A jury held a number of white supremacists and hate groups liable this past week for more than $25 million in damages over their role in the avowedly peaceful but ultimately deadly “Unite the Right” rally in 2017. The gathering of neo-Nazis, neo-Confederates, and other far-right factions helped to define U.S. politics in the Trump era, especially after a white supremacist killed a young counter-protester, Heather Heyer, and injured many others by plowing his car through a crowd. Donald Trump, then in his first year as president, infamously said that there were “very fine people on both sides” of this conflict. Joe Biden later opened his campaign to unseat Trump by recounting the events of Charlottesville, declaring that Americans were in a “battle for the soul of this nation.” After Tuesday’s verdict, Heyer’s mother, Susan Bro, told CNN, “The defendants seemed to want to argue that their speech was protected by First Amendment rights, and I would say speech is protected. Action from that speech is not protected.” What does this new verdict mean for the changing relationship between the ideas of free expression and violent action in the United States?
Nadine Strossen was the president of the American Civil Liberties Union for 17 years, from 1991 to 2008. Strossen sees this trial as a vivid illustration of the difference between free speech and violence—and as a demonstration of how to hold people accountable for the latter without restricting the former.

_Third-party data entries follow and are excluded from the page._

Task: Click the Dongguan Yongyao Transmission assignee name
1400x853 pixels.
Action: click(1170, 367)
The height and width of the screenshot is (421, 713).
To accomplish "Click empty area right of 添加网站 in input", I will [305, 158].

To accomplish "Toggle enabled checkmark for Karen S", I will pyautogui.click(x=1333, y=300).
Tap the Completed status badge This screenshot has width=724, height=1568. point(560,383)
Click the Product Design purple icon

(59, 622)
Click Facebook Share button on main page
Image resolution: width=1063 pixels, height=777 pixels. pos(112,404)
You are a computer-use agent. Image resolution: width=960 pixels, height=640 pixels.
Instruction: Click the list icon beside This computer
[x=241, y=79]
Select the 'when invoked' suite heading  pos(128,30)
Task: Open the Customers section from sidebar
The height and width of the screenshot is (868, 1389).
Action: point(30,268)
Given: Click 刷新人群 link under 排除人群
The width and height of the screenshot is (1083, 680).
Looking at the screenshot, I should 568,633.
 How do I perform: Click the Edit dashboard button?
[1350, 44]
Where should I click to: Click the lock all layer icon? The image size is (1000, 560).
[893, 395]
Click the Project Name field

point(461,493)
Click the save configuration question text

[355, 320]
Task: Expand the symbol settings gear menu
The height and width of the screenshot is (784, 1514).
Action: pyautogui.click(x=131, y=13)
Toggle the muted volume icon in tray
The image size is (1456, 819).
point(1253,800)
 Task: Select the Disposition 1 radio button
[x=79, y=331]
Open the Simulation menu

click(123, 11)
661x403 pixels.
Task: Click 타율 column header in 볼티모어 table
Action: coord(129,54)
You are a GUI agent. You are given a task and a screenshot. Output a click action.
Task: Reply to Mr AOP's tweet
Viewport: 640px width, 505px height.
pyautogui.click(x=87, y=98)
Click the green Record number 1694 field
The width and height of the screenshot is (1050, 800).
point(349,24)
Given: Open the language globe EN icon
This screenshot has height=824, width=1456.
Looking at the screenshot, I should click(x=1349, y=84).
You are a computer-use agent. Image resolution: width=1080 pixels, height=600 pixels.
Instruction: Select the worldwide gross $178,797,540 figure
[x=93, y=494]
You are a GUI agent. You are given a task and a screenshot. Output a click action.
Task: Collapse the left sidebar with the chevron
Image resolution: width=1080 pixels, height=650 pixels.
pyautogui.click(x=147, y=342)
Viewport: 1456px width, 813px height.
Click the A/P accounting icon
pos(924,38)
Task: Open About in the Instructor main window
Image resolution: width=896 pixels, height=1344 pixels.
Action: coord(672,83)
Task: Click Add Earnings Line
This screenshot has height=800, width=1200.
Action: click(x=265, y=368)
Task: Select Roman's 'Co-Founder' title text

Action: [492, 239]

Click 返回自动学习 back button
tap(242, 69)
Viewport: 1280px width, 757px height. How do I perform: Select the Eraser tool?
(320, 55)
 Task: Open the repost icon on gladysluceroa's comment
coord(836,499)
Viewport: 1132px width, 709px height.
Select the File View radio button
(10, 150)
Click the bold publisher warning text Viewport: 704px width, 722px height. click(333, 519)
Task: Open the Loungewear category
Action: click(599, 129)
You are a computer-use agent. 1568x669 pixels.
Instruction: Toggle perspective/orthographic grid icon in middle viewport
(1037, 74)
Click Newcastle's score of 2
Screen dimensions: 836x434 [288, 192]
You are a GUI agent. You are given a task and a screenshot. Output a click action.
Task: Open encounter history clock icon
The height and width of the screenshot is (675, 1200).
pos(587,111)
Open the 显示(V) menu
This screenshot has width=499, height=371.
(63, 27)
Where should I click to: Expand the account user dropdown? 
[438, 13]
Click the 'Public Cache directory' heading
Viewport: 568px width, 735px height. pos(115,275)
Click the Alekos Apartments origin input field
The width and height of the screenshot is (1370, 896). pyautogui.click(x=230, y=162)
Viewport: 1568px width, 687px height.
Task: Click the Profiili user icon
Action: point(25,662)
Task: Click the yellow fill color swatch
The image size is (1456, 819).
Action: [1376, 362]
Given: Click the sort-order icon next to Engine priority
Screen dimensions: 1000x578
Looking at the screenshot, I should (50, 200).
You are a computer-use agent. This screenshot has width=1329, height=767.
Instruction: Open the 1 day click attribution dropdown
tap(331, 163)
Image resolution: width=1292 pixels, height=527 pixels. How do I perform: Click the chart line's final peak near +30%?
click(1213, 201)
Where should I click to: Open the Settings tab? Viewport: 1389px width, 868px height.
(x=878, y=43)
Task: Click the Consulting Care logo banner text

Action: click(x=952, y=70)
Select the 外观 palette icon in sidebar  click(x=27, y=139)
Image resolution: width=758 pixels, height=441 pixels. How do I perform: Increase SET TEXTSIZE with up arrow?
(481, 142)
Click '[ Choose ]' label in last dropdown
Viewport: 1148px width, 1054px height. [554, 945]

Strossen acknowledges that proponents of suppressing hateful speech cited the violence in Charlottesville as a justification in its immediate aftermath, but, she says, “those arguments have faded,” especially as Americans are able more clearly to see the legal distinction between “protected, albeit despised, speech” and “unprotected speech that contributes to actually discriminatory and violent conduct” …
Graham Vyse: What exactly did the jury find the rally organizers liable for here—and on what basis?
Nadine Strossen: This was a civil damages action brought by private plaintiffs—individuals who allege they were injured by participants in the Unite the Right rally in Charlottesville in August of 2017. The plaintiffs invoked a federal statute and some state statutes, both of which allow civil liability against people who have conspired to—under the federal statute—deprive people of civil rights based on racial animus and—under the state statutes—engage in a hate crime, intimidate, or harass based on discriminatory reasons.